Text under study:
● ● ● ● ●

Even some of the lawmakers who voted to oust McCarthy on Tuesday have received donations from his coffers or benefited from his fundraising, including Rep. Nancy Mace (R-S.C.) this year. His leadership PAC donated $10,000 to her campaign this year, according to FEC records.
GOP donors and lobbyists said that McCarthy has been among the best in fundraising for their party. Someone else likely could eventually fill the role, but that person would face a challenge to woo donors amid the chaos and uncertainty.
McCarthy held more than $9 million in his re-election campaign as of June 30, according to federal campaign disclosures. McCarthy’s Majority Committee leadership PAC held almost $4 million on Aug. 31, according to an FEC filing.
That’s just part of his largess to the party. McCarthy has already transferred millions of dollars to his party’s campaign arm and other coffers.
He also uses multiple joint-fundraising committees to help haul in donations for the National Republican Congressional Committee, other committees and individual members.
Additionally, he’s helped raise big money for outside groups aligned with the party, including the Congressional Leadership Fund, the chief super PAC for House Republicans, and its related nonprofit organization American Action Network, which runs issue advocacy ads.
CLF and AAN have hauled in $80 million, combined, this year, a record by $20 million, according to the group’s figures.
Dan Conston, who leads CLF, defended McCarthy on X, formerly Twitter, Tuesday, calling the effort to oust the speaker pointless. McCarthy, he wrote, is “popular with Republicans nationwide. He is far from a liability in swing districts.”
Other House GOP leaders raise big money, too, but not to McCarthy’s level. House Majority Leader Steve Scalise (R-La.), who is undergoing treatment for cancer, had hauled in $5.6 million to his re-election fund and his Eye of the Tiger leadership PAC had nearly $900,000 as of June 30, disclosures show.

● ● ● ● ●

Data excerpt:
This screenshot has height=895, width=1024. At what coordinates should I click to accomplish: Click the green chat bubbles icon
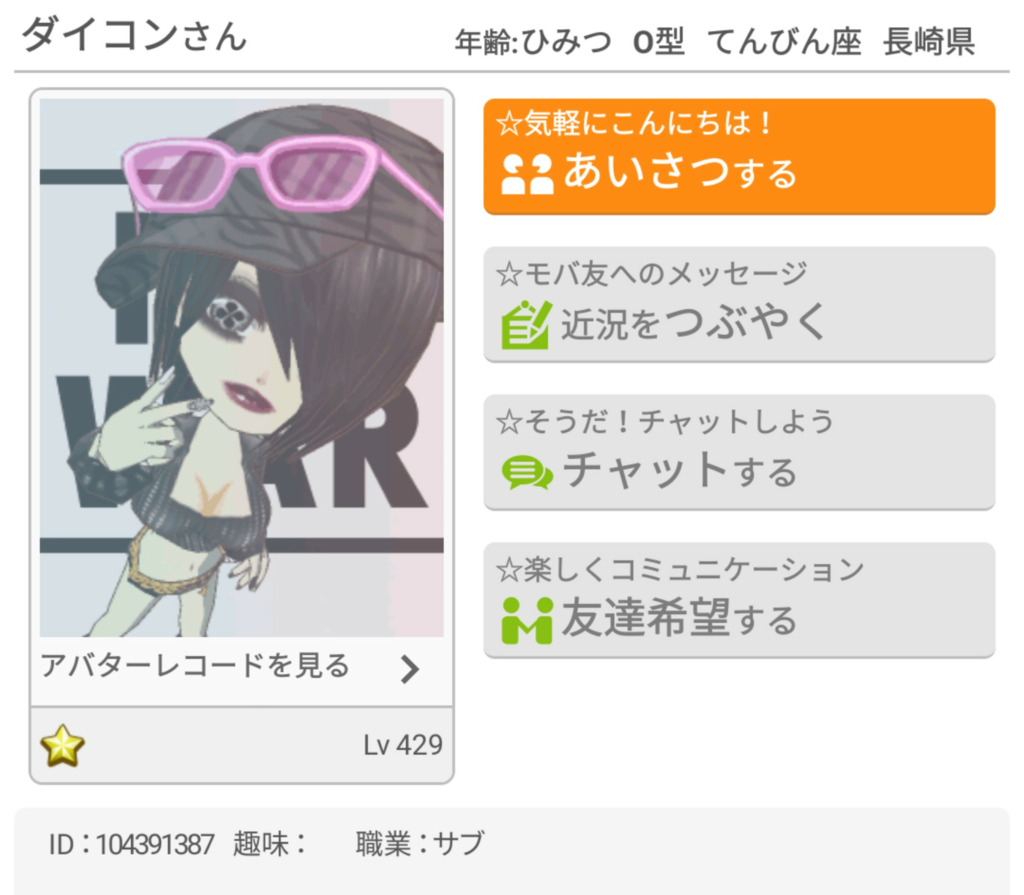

● ● ● ● ●

Task 1: Return everything from "Additionally, he’s helped" down to "issue advocacy ads." in the article on McCarthy's fundraising.
Task 2: In the article on McCarthy's fundraising, what combined amount have CLF and AAN raised this year?
Task 3: Continue the article on McCarthy's fundraising after its final sentence.

Response 1:
Additionally, he’s helped raise big money for outside groups aligned with the party, including the Congressional Leadership Fund, the chief super PAC for House Republicans, and its related nonprofit organization American Action Network, which runs issue advocacy ads.

Response 2: $80 million.

Response 3:
Reps. Jim Jordan (R-Ohio), who chairs the Judiciary Committee; House Majority Whip Tom Emmer (R-Minn.); and House GOP Conference Chair Elise Stefanik (R-N.Y.) are also among their party’s top fundraisers, according to FEC disclosures.
Political Fortune Telling
As McCarthy’s future hangs in the balance, so does the future of his political fortune.
Michael Toner, a partner at the law firm Wiley and a former chairman of the Federal Election Commission, said that what happens to a speaker’s political funds depends on the lawmaker’s next step. Should he stay in office, then there would really be no change – a lawmaker could remain a candidate for office, even if no longer in leadership. (That’s what Pelosi did.)
If McCarthy resigns from office, he could do several things with his pile of political money. Toner noted that when ex-Speaker Newt Gingrich (R-Ga.) lost his gavel, he exited Congress altogether.
“There are options for what they can do with their political money,” said Toner, who chairs his firm’s election law and government ethics practice.
He noted that ex-lawmakers may donate unlimited sums to their party committees or to charities. They can also keep hold of the money, and use it for a future run for office or use it to dole out to other candidates, including if they go into lobbying or other private-sector gigs. They are prohibited from using re-election funds for personal use.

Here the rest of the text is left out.